--- Page excerpt ---
::::::::::

National League B (Floorball)
- No. of teams: Men: 12 Women: 10
- Country: Switzerland
- Confederation: Swiss Unihockey
- Level on pyramid: 2
- Promotion to: Men: Unihockey Prime League Women: Unihockey Prime League
- Relegation to: First Division

= National League B (Floorball) =

Swiss floorball league

The National League B is the second highest league in Swiss floorball.

The men's NLB is composed of 12 teams and the women's league of 10 teams. The next higher leagues are men's and women's Unihockey Prime League and the next lower is the First Division.

== Teams ==

Teams in season 2025–26:

=== Men ===

- Ad Astra Obwalden (Sarnen)
- Bassersdorf Nürensdorf (Bassersdorf and Nürensdorf)
- Floorball Fribourg (Fribourg)
- Pfannenstiel Egg (Egg)
- Regazzi Verbano UH Gordola (Gordola)

::::::::::

--- Provided records ---
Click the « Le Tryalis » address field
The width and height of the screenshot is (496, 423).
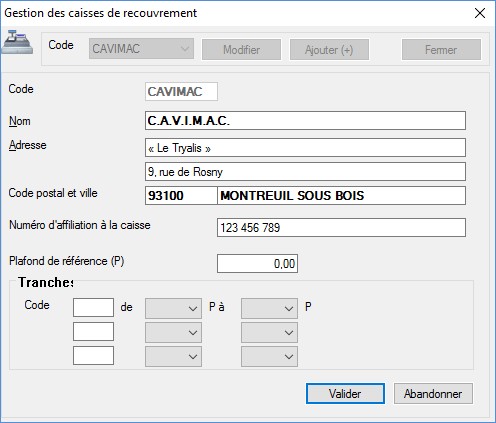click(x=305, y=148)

::::::::::

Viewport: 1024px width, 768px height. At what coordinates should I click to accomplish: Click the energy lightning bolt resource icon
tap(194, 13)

::::::::::

--- Exercise prompt ---
In the National League B text, change "First Division" to "First League" and write out the passage that begins at the words "Swiss floorball league" and ends after "Astra Obwalden (Sarnen)". Rely solely on the National League B text when responding.

--- Exercise output ---
Swiss floorball league

The National League B is the second highest league in Swiss floorball.

The men's NLB is composed of 12 teams and the women's league of 10 teams. The next higher leagues are men's and women's Unihockey Prime League and the next lower is the First League.

== Teams ==

Teams in season 2025–26:

=== Men ===

- Ad Astra Obwalden (Sarnen)